In Objective-C, the first ivar in an object is the isa pointer, it points to the Class of the object. 2

(lldb) po 0x7FFF76813E38
$0 = 140735181569592 __NSCFConstantString
(lldb) po [__NSCFConstantString class]
$5 = 0x00007fff76813e38 __NSCFConstantString

As expected, this is a pointer to our __NSCFConstantString class.

What about the other pointer in our object ?

(lldb) p (char*) 0x7FFF8C68F7E4
(char *) $9 = 0x00007fff8c68f7e4 "a"

Well, here’s our data : a C string. These are the symbols for Foundation’s constant strings.

OK, to sum up

As we’ve seen, NSString can do some tricky optimizations with constant strings. This is actually possible because NSString is immutable. All of this would be much harder if all string objects were mutable.

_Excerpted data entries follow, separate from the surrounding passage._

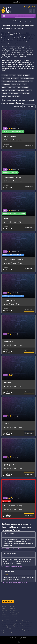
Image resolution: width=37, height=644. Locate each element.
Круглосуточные (16, 84)
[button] (34, 11)
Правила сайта (14, 614)
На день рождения (14, 93)
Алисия (6, 424)
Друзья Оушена (10, 136)
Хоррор (24, 84)
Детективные (12, 90)
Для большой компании (27, 78)
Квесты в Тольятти (6, 21)
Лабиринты (29, 90)
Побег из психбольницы (13, 506)
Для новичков (6, 78)
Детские (19, 75)
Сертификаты (14, 610)
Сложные (4, 90)
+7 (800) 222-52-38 (30, 7)
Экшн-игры (21, 90)
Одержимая (8, 342)
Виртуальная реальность (25, 81)
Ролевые (4, 93)
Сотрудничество (14, 612)
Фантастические (6, 87)
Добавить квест (8, 602)
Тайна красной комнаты (13, 259)
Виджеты (12, 608)
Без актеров (16, 96)
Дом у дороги (9, 465)
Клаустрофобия (10, 300)
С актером (12, 75)
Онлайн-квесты (25, 93)
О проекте (13, 606)
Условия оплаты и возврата (9, 616)
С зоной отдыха (6, 96)
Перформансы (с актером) (9, 81)
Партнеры (4, 610)
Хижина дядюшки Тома (13, 177)
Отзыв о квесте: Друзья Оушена (12, 548)
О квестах (4, 612)
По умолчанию (29, 106)
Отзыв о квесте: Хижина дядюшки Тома (14, 583)
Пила (5, 218)
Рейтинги (4, 606)
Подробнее (29, 146)
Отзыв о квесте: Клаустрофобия (12, 566)
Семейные (26, 75)
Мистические (16, 87)
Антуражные (25, 87)
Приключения (15, 78)
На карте (4, 614)
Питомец (7, 382)
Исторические (6, 84)
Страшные (5, 75)
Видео (3, 608)
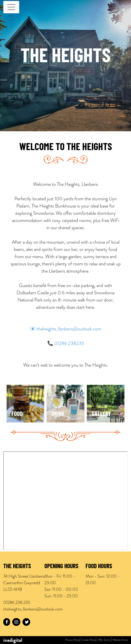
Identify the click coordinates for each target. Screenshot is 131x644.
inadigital (13, 640)
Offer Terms (104, 640)
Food (17, 414)
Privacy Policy (72, 640)
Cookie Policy (88, 640)
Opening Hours (61, 566)
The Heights (17, 566)
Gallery (101, 414)
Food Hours (99, 566)
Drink (58, 414)
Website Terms (120, 640)
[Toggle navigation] (11, 7)
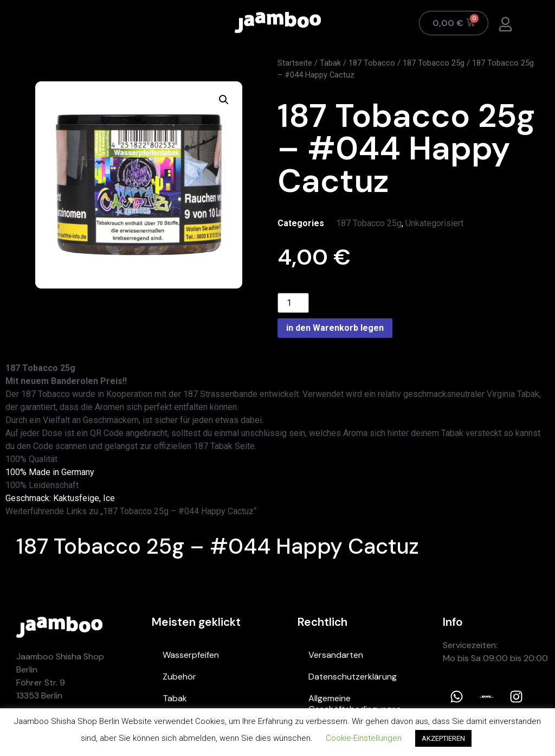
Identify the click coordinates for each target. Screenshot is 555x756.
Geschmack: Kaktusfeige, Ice (60, 498)
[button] (224, 100)
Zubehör (179, 676)
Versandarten (335, 655)
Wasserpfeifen (191, 655)
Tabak (330, 63)
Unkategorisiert (434, 223)
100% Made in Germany (50, 472)
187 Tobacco (372, 63)
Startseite (295, 63)
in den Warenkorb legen (335, 328)
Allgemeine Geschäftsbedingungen (354, 703)
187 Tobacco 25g (434, 63)
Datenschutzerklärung (352, 676)
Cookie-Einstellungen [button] (364, 738)
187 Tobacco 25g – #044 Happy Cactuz (217, 546)
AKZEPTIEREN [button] (443, 738)
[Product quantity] (293, 303)
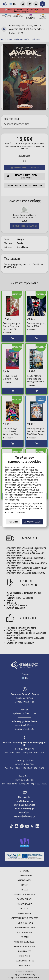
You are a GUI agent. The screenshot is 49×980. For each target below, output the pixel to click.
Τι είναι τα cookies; (16, 512)
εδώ (7, 509)
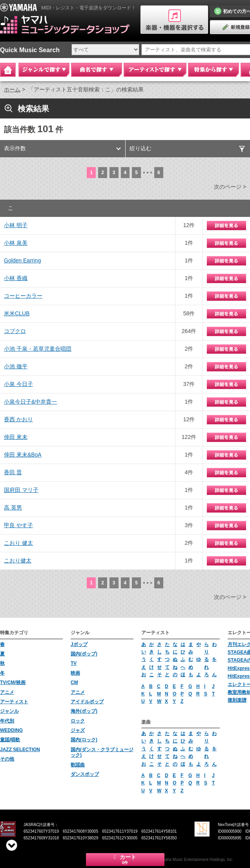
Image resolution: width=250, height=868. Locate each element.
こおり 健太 (18, 543)
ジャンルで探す (44, 70)
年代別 (7, 721)
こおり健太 (18, 560)
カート (125, 859)
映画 (75, 673)
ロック (78, 721)
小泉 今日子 (18, 384)
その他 (7, 759)
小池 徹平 (16, 366)
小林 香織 (16, 278)
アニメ (7, 692)
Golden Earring (22, 260)
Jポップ (79, 644)
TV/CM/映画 (13, 682)
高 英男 (13, 508)
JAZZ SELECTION (20, 750)
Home (8, 70)
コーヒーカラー (23, 296)
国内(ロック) (84, 740)
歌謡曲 (78, 765)
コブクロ (15, 331)
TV (73, 663)
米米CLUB (16, 313)
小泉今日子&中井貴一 (30, 402)
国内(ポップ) (84, 654)
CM (74, 682)
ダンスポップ (85, 774)
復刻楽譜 (237, 700)
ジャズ (78, 730)
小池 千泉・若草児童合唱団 (38, 349)
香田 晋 (13, 472)
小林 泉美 (16, 243)
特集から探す (214, 70)
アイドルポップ (87, 702)
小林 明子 (16, 225)
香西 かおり (18, 419)
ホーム (12, 89)
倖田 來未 (16, 437)
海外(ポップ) (84, 711)
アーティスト (14, 702)
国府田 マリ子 (21, 490)
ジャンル (9, 711)
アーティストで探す (155, 70)
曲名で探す (97, 70)
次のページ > (230, 187)
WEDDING (11, 730)
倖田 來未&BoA (23, 455)
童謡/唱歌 (10, 740)
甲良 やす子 (18, 525)
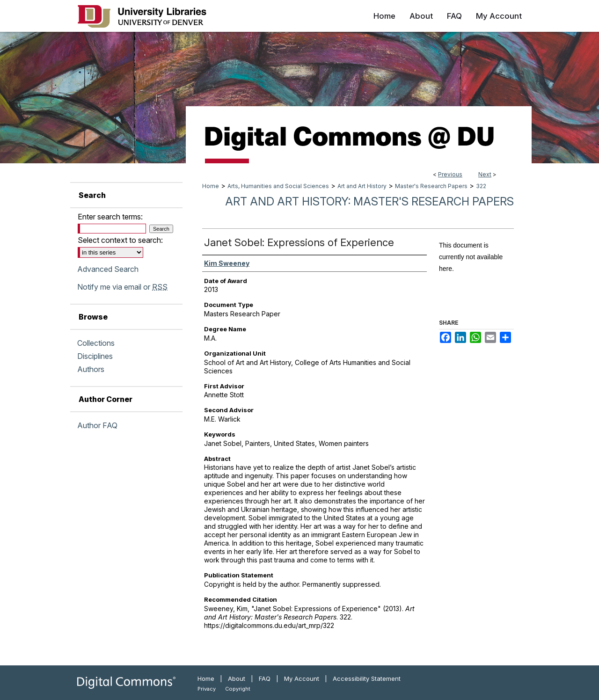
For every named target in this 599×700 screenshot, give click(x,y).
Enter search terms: (110, 217)
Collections (96, 343)
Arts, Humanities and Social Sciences (278, 186)
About (236, 678)
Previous (450, 174)
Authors (91, 369)
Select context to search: (120, 240)
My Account (301, 678)
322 (481, 186)
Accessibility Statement (366, 678)
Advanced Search (108, 269)
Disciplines (95, 356)
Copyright (238, 689)
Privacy (206, 689)
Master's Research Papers (431, 186)
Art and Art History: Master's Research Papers (369, 201)
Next (485, 174)
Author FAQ (97, 425)
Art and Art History (362, 186)
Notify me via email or (122, 287)
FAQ (264, 678)
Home (211, 186)
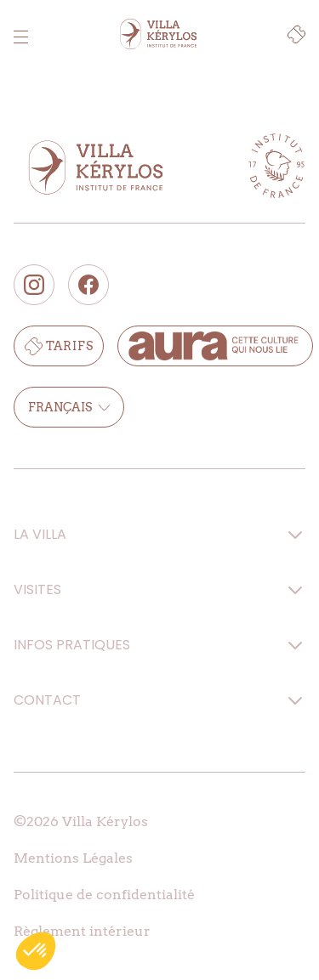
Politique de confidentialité (104, 894)
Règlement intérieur (82, 931)
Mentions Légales (73, 858)
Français (69, 407)
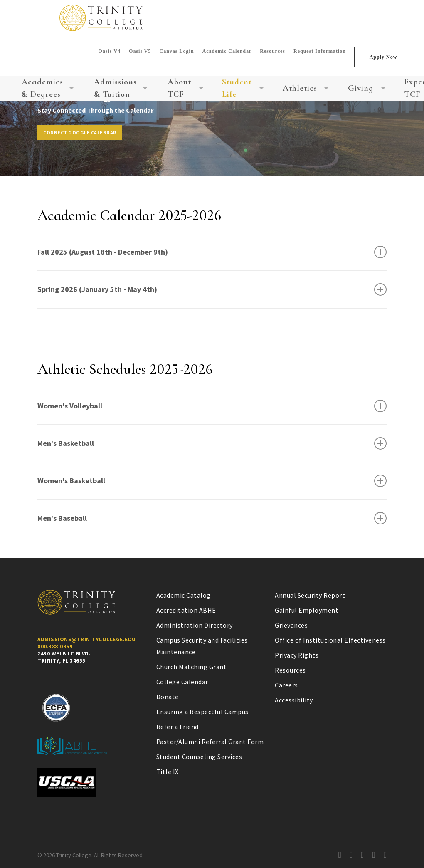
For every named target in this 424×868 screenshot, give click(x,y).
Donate (168, 697)
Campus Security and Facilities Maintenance (202, 646)
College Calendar (182, 682)
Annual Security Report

Since NSString is a Class Cluster, none of the objects we’ve seen is just an NSString or an NSMutableString. 3 Rather than having a big string class that can handle every use, we have a number of specific implementations, tailored for every corner case.

  1. Of course, you should never use -retainCount

  2. It’s a little-endian machine : pointers in memory are “backwards”. 

  3. Actually, it’s very hard, if not pointless, to create an object of the NSString class.